** PROVIDED INFORMATION follows **

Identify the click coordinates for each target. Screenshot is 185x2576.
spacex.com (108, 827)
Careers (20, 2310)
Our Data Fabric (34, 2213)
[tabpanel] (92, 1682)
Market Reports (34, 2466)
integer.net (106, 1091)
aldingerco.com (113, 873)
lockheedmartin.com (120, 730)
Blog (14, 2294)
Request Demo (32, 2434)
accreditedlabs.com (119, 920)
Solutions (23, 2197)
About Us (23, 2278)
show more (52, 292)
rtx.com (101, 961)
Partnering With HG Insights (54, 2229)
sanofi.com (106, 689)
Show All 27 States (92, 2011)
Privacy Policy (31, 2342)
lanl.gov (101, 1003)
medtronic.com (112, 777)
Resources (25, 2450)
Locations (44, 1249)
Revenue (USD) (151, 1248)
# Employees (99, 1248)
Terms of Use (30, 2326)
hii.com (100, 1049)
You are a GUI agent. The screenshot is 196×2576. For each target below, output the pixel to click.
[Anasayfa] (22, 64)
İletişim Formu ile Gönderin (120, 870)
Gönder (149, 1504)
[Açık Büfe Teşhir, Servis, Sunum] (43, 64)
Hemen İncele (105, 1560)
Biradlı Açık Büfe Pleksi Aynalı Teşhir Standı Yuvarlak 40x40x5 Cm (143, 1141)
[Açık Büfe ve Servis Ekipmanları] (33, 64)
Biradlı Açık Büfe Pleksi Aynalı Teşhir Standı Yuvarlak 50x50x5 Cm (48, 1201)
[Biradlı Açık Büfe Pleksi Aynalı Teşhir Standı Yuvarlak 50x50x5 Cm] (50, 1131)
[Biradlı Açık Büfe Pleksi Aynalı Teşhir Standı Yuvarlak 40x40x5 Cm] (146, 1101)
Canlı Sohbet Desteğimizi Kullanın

** End of PROVIDED INFORMATION **

# [REQUIREMENT]
Repeat every entry exactly, leaving nothing out.

# [RESULT]
Identify the click coordinates for each target. Screenshot is 185x2576.
spacex.com (108, 827)
Careers (20, 2310)
Our Data Fabric (34, 2213)
[tabpanel] (92, 1682)
Market Reports (34, 2466)
integer.net (106, 1091)
aldingerco.com (113, 873)
lockheedmartin.com (120, 730)
Blog (14, 2294)
Request Demo (32, 2434)
accreditedlabs.com (119, 920)
Solutions (23, 2197)
About Us (23, 2278)
show more (52, 292)
rtx.com (101, 961)
Partnering With HG Insights (54, 2229)
sanofi.com (106, 689)
Show All 27 States (92, 2011)
Privacy Policy (31, 2342)
lanl.gov (101, 1003)
medtronic.com (112, 777)
Resources (25, 2450)
Locations (44, 1249)
Revenue (USD) (151, 1248)
# Employees (99, 1248)
Terms of Use (30, 2326)
hii.com (100, 1049)
You are a GUI agent. The screenshot is 196×2576. For each target below, output the pixel to click.
[Anasayfa] (22, 64)
İletişim Formu ile Gönderin (120, 870)
Gönder (149, 1504)
[Açık Büfe Teşhir, Servis, Sunum] (43, 64)
Hemen İncele (105, 1560)
Biradlı Açık Büfe Pleksi Aynalı Teşhir Standı Yuvarlak 40x40x5 Cm (143, 1141)
[Açık Büfe ve Servis Ekipmanları] (33, 64)
Biradlı Açık Büfe Pleksi Aynalı Teşhir Standı Yuvarlak 50x50x5 Cm (48, 1201)
[Biradlı Açık Büfe Pleksi Aynalı Teşhir Standı Yuvarlak 50x50x5 Cm] (50, 1131)
[Biradlı Açık Büfe Pleksi Aynalı Teşhir Standı Yuvarlak 40x40x5 Cm] (146, 1101)
Canlı Sohbet Desteğimizi Kullanın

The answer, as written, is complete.